Provided passage:
Erin Langworthy's cord snapped as she leapt from a bridge over a gorge 111 metres above the Zambezi river
An Australian tourist survived after getting more thrills than she had bargained during a bungee jump in Zambia when the cord attached to her feet snapped, sending her plunging into fast flowing rapids below.
Footage of the incident shows Erin Langworthy, 22, leaping from a bridge which crosses a gorge 111 metres above the Zambezi river at Victoria Falls, the world's largest waterfall.
It shows the cord snapping as she reached the bottom of her descent, when she was still around 20 metres above the water, the Zambia Post reported.
With her feet still tied, Langworthy plunged head first into the Zambezi before swimming to the side of the river.
"It was quite scary because a couple of times the rope actually got caught on some rocks or debris," she told Australia's Channel Nine television network.
"I actually had to swim down and yank the bungee cord out of whatever it was caught on to make it to the surface."

Tasks to perform:
1 - According to the bungee jump article, how far above the Zambezi river is the gorge that the bridge crosses?
2 - Decide whether each statement agrees with the bungee jump article. Answer yes or no for each one, and quote the words from the article that settle it. (a) The cord snapped while Langworthy was still about 20 metres above the water. (b) Langworthy entered the river feet first. (c) The rope got caught on rocks or debris in the water.
3 - Write the next part of the bungee jump article, picking up after its final sentence.
The records after this point are separate from the bungee jump article.

Data for review:
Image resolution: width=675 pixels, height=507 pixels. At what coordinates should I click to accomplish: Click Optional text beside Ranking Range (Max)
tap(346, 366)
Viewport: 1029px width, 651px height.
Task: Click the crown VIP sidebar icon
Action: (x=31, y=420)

Expected responses:
1 - 111 metres

2 -
(a) Yes: "when she was still around 20 metres above the water"
(b) No: "Langworthy plunged head first into the Zambezi"
(c) Yes: "the rope actually got caught on some rocks or debris"

3 -
Channel Nine reported that Ms Langworthy, a backpacker from Perth, spent a week in hospital following the incident, which happened on New Year's Eve.
Officials in Zambia have since launched an investigation into the incident and have said they believe the bungee jump remains safe.
The country's tourism minister, Given Lubinda, told the Lusaka Times around 50,000 people made the leap each year at the world-famous tourist spot.
He said: "The bungee has proven to be a very viable operation considering that more than 50,000 tourists jump on it every year.
"It has been in operation for 10 years. This is the first time I am hearing of an incident. The probability of an incident is one in 500,000 jumps."
Hundreds of tourists a week each pay around £80 to make a bungee jump at Victoria Falls from the British-built road and rail bridge.
The Zambian tourism board's website describes the experience as "the highest commercial bridge jump in the world in the most spectacular setting".
"This must be the ultimate adrenaline rush, as you leap into space, free as a bird, saved from the swirling water below by the rebound of the cord, then hurtled upwards again at great speed," it adds.